Efficacies of liposome-encapsulated clarithromycin and ofloxacin against Mycobacterium avium-M. intracellulare complex in human macrophages.

The therapeutic efficacies of liposome-encapsulated ofloxacin and clarithromycin against Mycobacterium avium-M. intracellulare (MAI) were evaluated in a model of intramacrophage infection. Liposome encapsulation was found to markedly enhance the uptake of each of the drugs by human macrophages. The human blood-derived macrophages were infected at day 7 of culture with MAI. Treatment was initiated 24 h after the infection, and the number of intracellular bacteria was determined at days 2, 3, and 4. Liposome entrapment of either ofloxacin or clarithromycin significantly (P < 0.005) enhanced the activities of the drugs when compared with the antimycobacterial effects of equivalent concentrations of the free (unentrapped) drugs.
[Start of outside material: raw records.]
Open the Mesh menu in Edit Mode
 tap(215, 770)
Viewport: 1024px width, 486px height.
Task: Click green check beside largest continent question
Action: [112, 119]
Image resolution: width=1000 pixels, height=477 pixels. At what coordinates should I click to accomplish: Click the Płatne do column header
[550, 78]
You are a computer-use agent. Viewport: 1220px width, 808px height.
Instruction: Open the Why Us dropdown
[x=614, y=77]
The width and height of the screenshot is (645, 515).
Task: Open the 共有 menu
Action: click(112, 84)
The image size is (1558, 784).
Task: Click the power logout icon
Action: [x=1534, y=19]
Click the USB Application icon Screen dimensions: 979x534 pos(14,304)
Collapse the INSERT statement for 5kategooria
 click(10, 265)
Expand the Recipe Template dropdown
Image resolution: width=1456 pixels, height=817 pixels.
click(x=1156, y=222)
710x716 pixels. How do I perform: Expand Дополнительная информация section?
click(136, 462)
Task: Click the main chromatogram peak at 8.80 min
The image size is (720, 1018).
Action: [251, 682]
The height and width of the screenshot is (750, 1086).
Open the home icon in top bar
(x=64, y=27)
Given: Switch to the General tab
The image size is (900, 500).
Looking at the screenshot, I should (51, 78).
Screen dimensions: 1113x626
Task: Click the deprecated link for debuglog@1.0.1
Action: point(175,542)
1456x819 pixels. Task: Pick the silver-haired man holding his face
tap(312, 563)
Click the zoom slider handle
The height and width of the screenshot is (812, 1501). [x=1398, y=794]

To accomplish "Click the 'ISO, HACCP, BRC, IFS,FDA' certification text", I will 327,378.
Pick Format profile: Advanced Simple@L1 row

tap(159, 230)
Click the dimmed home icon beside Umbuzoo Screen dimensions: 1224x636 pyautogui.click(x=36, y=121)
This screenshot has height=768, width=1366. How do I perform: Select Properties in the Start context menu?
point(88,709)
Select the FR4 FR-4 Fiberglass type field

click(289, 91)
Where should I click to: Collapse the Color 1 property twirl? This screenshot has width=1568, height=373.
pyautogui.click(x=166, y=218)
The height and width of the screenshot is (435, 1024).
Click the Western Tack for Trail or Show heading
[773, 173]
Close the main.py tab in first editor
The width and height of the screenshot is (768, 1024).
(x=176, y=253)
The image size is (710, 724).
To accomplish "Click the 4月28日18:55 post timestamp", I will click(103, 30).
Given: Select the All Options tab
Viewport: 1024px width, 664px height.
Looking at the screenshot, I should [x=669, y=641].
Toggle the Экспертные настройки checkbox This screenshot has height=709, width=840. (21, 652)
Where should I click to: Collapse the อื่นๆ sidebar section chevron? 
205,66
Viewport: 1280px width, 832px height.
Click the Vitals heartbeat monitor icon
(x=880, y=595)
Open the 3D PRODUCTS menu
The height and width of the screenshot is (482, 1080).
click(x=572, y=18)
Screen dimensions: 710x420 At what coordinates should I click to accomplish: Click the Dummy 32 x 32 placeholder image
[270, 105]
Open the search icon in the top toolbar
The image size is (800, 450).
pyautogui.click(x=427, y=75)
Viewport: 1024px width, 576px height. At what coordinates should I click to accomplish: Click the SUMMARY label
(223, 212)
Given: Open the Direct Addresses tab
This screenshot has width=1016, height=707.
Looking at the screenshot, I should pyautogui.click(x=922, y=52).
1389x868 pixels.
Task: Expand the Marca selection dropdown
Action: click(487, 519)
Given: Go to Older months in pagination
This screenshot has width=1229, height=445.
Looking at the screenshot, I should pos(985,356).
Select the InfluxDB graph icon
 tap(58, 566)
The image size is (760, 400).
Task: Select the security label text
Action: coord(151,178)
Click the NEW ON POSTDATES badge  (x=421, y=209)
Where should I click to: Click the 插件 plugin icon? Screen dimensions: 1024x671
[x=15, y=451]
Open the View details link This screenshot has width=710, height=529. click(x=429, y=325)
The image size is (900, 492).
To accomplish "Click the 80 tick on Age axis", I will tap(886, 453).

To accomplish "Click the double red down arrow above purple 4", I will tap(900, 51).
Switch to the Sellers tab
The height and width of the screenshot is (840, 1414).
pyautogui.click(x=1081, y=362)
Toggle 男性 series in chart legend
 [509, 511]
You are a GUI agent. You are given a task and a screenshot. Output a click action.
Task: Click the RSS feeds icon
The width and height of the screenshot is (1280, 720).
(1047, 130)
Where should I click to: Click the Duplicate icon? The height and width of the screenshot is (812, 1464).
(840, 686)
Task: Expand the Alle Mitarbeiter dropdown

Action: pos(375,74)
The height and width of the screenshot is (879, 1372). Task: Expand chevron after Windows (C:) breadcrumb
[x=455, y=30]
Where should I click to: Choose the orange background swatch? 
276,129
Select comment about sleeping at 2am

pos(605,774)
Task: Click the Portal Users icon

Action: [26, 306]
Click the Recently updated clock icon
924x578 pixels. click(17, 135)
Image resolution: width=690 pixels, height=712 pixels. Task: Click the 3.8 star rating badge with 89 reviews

The drugs were used at concentrations close to their clinically achievable peak levels. The efficacy of clarithromycin, either in the free or liposome-entrapped form, was markedly higher than that of ofloxacin. Liposome-encapsulated ofloxacin or clarithromycin plus ethambutol was, in each case, more effective in organism eradication (P < 0.005) than each agent used singly. These results suggest that liposome-encapsulated clarithromycin may be more effective than the free form of the drug against MAI infections in vivo, and the use of a combination therapy with ethambutol could further enhance the efficacy.